The evidence of due presentment of the bill for, and demand of, payment, is sufficient. It appears by the notary’s certificate, that the presentment and demand were made at the maturity of the bill, “ at the office of Chipman & Savage, the acceptors;” this language imports that the office was their place of business ; and it will be presumed in favor of the notary that the time in the day was proper. (Story on Bills, § 351. De Wolf v. Murray, 2 Sandf. 166. Cayuga Co. Bank v. Hunt, 2 Hill, 635.)

*332In respect to notice of dishonor of the bill, the certificate states, that the notary “ gave notice of the non-payment of the-said bill of exchange to the drawer and indorsers as follows,” showing a due service by mail. If the notice was, simply, that the note had not been paid, it was defective; notice of the demand of payment was also necessary. [Story on Bills, § 390. Sto. on Prom. Notes, § 350. Dole v. Gold, 5 Barb. 490.) But the certificate does not purport, and was not required, to contain a copy, or the contents of the notice given; and I am inclined to think it must be understood to mean, that the notice was of non-payment on due presentment of the bill for payment, as stated in the certificate. [Seneca County Bank v. Neass, 3 Comst. 442, and cases cited. Warren v. Warren, Law Reporter, March, 1844, vol. 6, p. 501.) A reasonable intendment in support of the official act of the notary, warrants that construction. If notice was not received by the' defendant, it was in his power, by annexing to his answer an affidavit denying its receipt, to make it necessary for the plaintiff to prove the notice, in some other mode than by a notary’s certificate. [Laws of 1833, ch, 271, § 8.) If notice was received by him, and was defective, it was in his power to produce it, and have the benefit of the defect. As he has done neither, all presumptions should be strongly against him.

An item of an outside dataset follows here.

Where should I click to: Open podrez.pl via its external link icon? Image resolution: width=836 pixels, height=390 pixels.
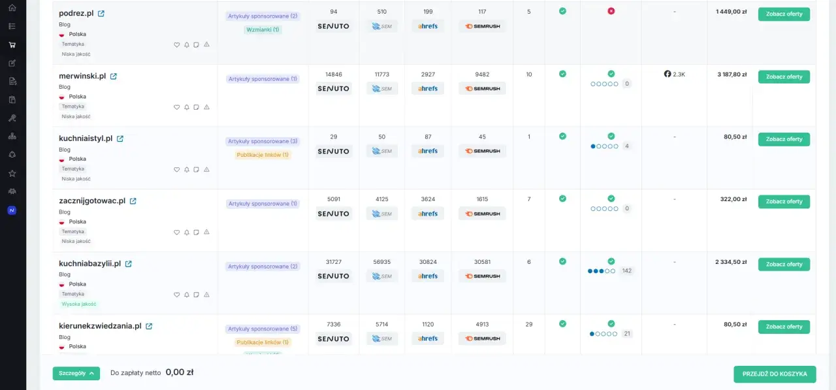101,13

The verbal agreement testified to by Boyce that the time of payment of the bill in suit should be extended, was, according to his testimony, part of the agreement for the mortgage, and made at, and prior to, the execution of the mortgage; and it is a fatal objection to it that it contradicts that instrument. The mortgage describes the bill in suit; the condition of the mortgage is, that it shall be paid with other bills and sums, and authority is given to sell the premises, in case default shall be made in payment of any sum secured. It contains no provision for an extension of the time of payment of any paper. According to the mortgage, no other time being specified, the bill was to be paid at maturity, which was the 13th of October, 1851, and the mortgage might have been enforced, in respect to it, upon its non-payment at that time; but according to the verbal *333agreement, the time of payment of it.was extended to the 15th of January, 1852. The mortgage, then, provided for its payment at one time, and the verbal agreement at another. Here is a direct contradiction, and it is plain that the mortgage must be taken to express the true and whole agreement in regard to the time of payment. (Farmers and Man. Bank v. Whinfield, 24 Wend. 419.)

[Cayuga General Term, June 6, 1863.

Seldrn, Johnson and T. R. Strong, Justices.]

The defendant cannot set up the verbal agreement, if Boyce could not. His rights have not been affected, if time has not been given by an agreement which Boyce could avail himself of.

There is nothing in the position, that the verbal agreement between Boyce and the plaintiff, as soon as made, and before the execution of the mortgage, effected a discharge of the defendant. The plaintiff proposed to extend Boyce’s paper to certain dates, if he would give the plaintiff a mortgage on his mill, and Boyce said he would do so. An extension could not be claimed by Boyce, under this agreement, before he executed the mortgage.

The judgment appealed from must be affirmed.